A 45-yard “worldy” for Scotland Under-19s last year saw him nominated alongside Lionel Messi, Cristiano Ronaldo and Neymar for UEFA’s Goal of the Season. It offered evidence of his capabilities but at club level he didn’t do enough to impress following a £150,000 move from Rugby Park to 
Tannadice.

Hearts chose to take a chance on pure potential when he became available in June. “It is a second chance. I said that to my agent,” admitted Muirhead. “I said if it didn’t work for me at Hearts then I’d probably need to go down the ladder and try to build my way back up again. Hearts and the gaffer have given me a chance to stay at a big club. It’s just up to me to make the most of the opportunity.

“I had six months there 
when I wasn’t playing at all at Dundee United. I’m just starting to enjoy my football again. It’s a lot different here from where I’ve been before. I’ve been at Killie, Thistle and United but I feel there’s much better organisation here. That’s one of the main points.

“Also, the training is high-intensity all the time. You’re worked very hard here. The past few days in the sun have been absolutely roasting because of the way we’ve been training. We’ve been sweating so much.”

There has been no shortage of endeavour in a maroon shirt so far. Muirhead has made four competitive appearances and worked tirelessly to impose himself. Just don’t ask him what his best position is.

“I don’t even know my best position,” he laughed. “When I was younger and Kris Boyd was at Kilmarnock, we’d play a 4-2-3-1 formation. I’d either be on the wing or in the No.10 position behind Kris.

“I went to United and played six games in a row through the middle. I was playing well. Then I went to Thistle last year and I was playing right-wing. I’m obviously versatile but sometimes that doesn’t help you. I like to say I’m a centre-forward but I’ve probably played the majority of my games as a No.10 or out wide. It’s been mostly like that.

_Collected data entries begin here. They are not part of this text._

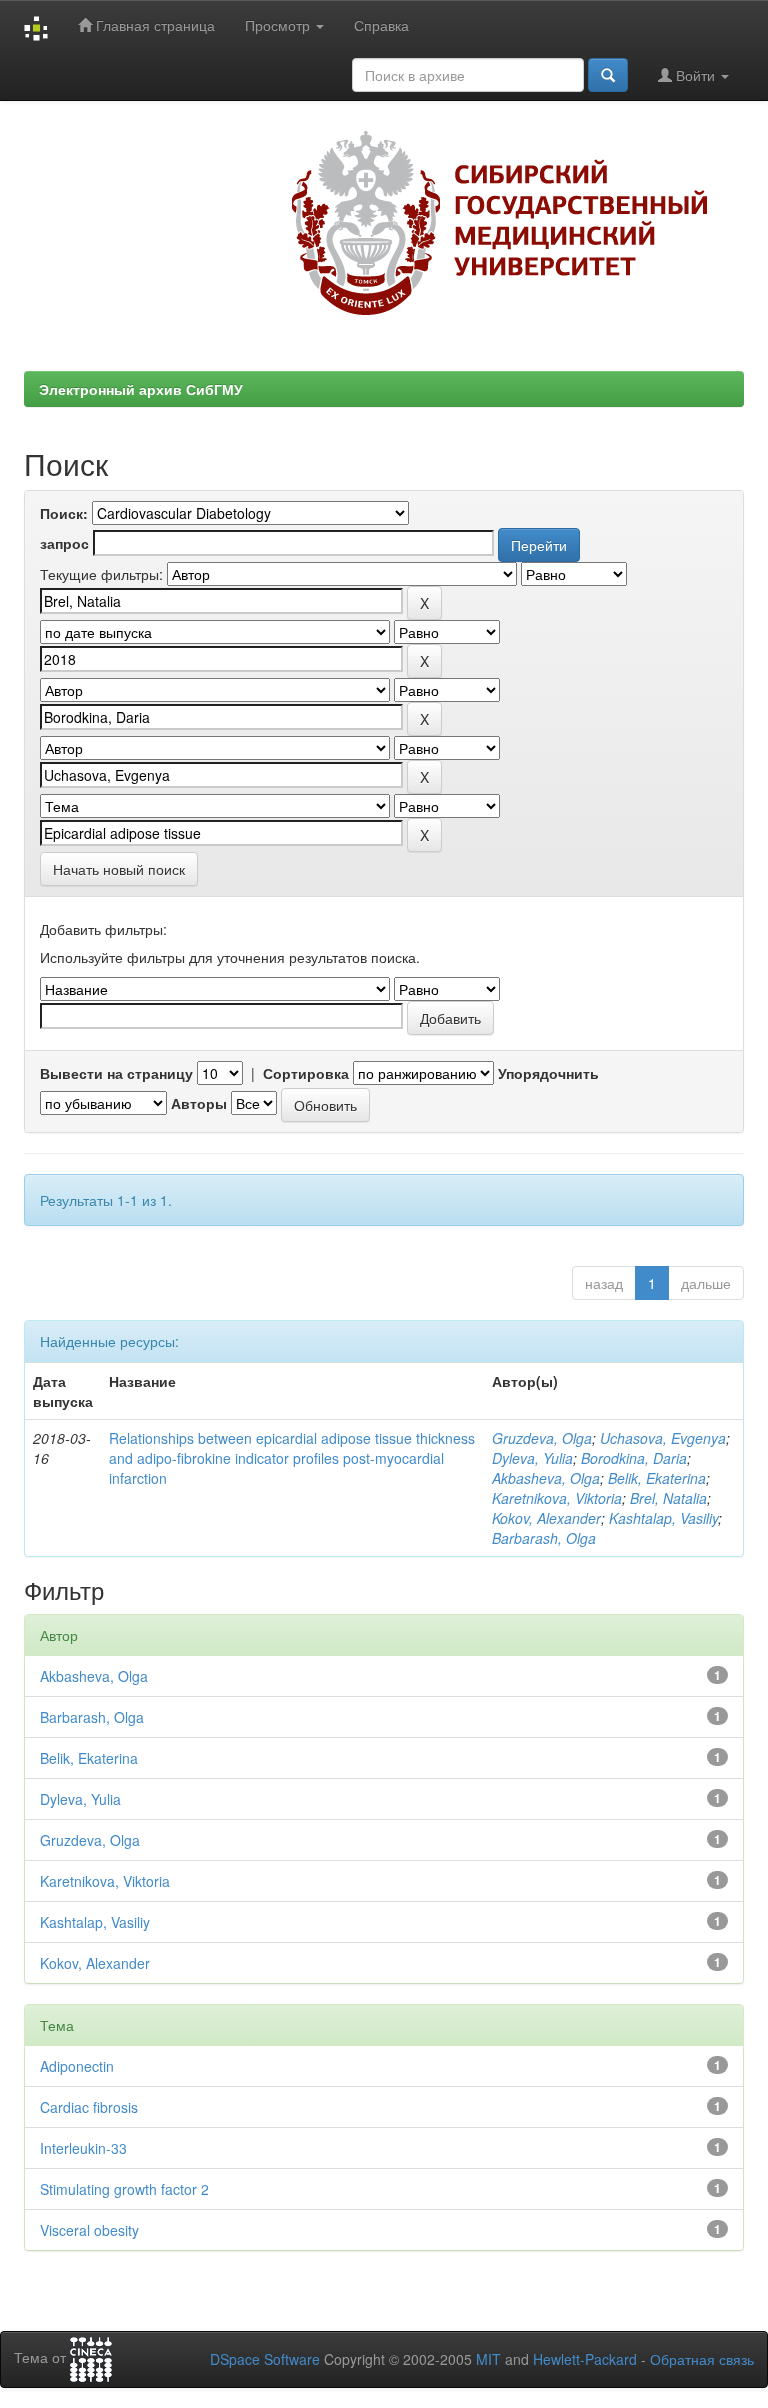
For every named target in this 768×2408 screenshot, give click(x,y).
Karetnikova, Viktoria (557, 1498)
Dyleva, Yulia (532, 1458)
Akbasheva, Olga (546, 1478)
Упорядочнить (548, 1073)
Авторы (199, 1103)
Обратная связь (702, 2359)
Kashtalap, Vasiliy (663, 1518)
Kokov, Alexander (546, 1518)
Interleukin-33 (83, 2148)
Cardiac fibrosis (89, 2107)
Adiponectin (77, 2066)
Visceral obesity (89, 2230)
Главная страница (153, 25)
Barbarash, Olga (544, 1538)
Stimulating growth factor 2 (124, 2189)
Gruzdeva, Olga (542, 1438)
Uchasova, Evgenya (663, 1438)
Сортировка (306, 1073)
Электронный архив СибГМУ (141, 389)
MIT (488, 2359)
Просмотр (279, 25)
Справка (381, 25)
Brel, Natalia (668, 1498)
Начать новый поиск (119, 869)
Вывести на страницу (116, 1073)
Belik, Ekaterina (657, 1478)
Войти (695, 75)
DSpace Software (265, 2359)
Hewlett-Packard (585, 2359)
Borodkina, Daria (634, 1458)
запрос (64, 543)
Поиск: (64, 513)
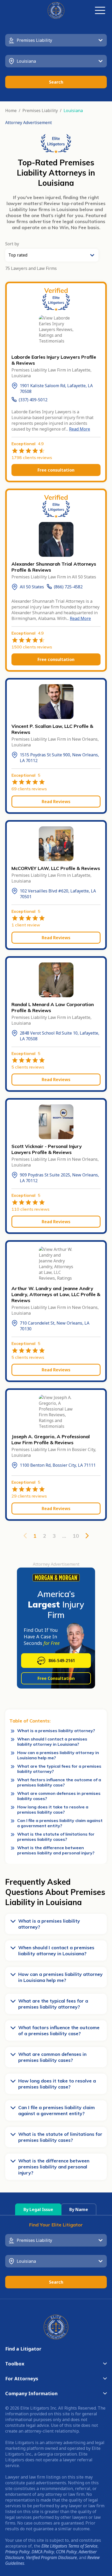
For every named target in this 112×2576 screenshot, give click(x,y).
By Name (78, 2209)
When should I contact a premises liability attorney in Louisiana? (52, 1741)
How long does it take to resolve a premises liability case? (52, 1809)
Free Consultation (56, 1678)
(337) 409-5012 (33, 400)
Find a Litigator (23, 2349)
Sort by (12, 244)
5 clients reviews (27, 1067)
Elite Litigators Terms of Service (69, 2546)
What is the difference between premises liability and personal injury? (56, 1850)
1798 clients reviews (31, 457)
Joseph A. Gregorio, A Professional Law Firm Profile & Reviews (50, 1440)
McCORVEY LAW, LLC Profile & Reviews (55, 868)
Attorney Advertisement (28, 122)
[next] (87, 1536)
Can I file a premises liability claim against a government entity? (60, 1823)
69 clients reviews (29, 788)
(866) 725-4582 (68, 587)
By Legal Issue (38, 2209)
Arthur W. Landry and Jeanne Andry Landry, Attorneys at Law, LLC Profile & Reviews (55, 1294)
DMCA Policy (43, 2552)
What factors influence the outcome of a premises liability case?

“I got my first start for Hearts against St Johnstone last week in the League Cup. I thought I played okay, although the result wasn’t the best. I’ve come on as a sub against Celtic and Aberdeen in the two league games so far, so it’s not like I’m not getting played.

“It’s definitely a lot better than the last six months of last season, when I was just in the stand and wasn’t even getting a place on the bench.

I spoke to Mixu Paatelainen [then-Dundee United manager] at the end of the season. He said he couldn’t fault my effort or my attitude in training, I just wasn’t the type of player he was looking for.

“Everybody has different opinions on what they want. If I don’t fit into a manager’s ideas, there’s nothing I can do about that.”